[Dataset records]
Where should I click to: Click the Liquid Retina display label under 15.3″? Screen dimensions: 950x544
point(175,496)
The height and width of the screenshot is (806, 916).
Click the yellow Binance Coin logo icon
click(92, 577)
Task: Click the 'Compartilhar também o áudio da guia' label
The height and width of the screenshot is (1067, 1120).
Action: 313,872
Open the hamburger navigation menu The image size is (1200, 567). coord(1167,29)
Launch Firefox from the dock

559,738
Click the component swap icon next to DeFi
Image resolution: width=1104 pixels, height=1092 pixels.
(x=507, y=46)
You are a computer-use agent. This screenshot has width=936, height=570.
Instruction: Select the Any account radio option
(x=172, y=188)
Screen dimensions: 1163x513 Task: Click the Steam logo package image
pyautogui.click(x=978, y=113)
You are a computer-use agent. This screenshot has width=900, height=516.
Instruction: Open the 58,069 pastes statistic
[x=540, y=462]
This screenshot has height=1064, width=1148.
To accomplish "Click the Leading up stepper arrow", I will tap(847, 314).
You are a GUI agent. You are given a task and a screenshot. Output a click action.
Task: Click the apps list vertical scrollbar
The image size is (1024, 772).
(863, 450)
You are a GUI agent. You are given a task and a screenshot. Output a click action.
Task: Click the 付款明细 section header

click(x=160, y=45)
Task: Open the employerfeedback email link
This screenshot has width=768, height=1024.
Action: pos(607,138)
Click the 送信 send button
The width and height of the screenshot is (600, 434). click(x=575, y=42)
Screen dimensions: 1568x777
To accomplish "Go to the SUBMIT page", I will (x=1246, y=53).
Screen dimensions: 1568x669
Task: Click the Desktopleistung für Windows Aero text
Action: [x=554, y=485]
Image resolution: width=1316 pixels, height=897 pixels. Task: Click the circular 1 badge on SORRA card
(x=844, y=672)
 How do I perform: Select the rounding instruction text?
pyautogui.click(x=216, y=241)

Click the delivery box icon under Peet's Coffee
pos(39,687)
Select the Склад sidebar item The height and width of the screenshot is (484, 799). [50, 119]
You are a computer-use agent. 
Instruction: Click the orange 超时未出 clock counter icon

Given exercise ▸ Copy the records from the line with "Open the hamburger" to the line with "Action: pos(607,138)", keeping each line unchanged.

Exercise output ▸
Open the hamburger navigation menu The image size is (1200, 567). coord(1167,29)
Launch Firefox from the dock

559,738
Click the component swap icon next to DeFi
Image resolution: width=1104 pixels, height=1092 pixels.
(x=507, y=46)
You are a computer-use agent. This screenshot has width=936, height=570.
Instruction: Select the Any account radio option
(x=172, y=188)
Screen dimensions: 1163x513 Task: Click the Steam logo package image
pyautogui.click(x=978, y=113)
You are a computer-use agent. This screenshot has width=900, height=516.
Instruction: Open the 58,069 pastes statistic
[x=540, y=462]
This screenshot has height=1064, width=1148.
To accomplish "Click the Leading up stepper arrow", I will tap(847, 314).
You are a GUI agent. You are given a task and a screenshot. Output a click action.
Task: Click the apps list vertical scrollbar
The image size is (1024, 772).
(863, 450)
You are a GUI agent. You are given a task and a screenshot. Output a click action.
Task: Click the 付款明细 section header

click(x=160, y=45)
Task: Open the employerfeedback email link
This screenshot has width=768, height=1024.
Action: pos(607,138)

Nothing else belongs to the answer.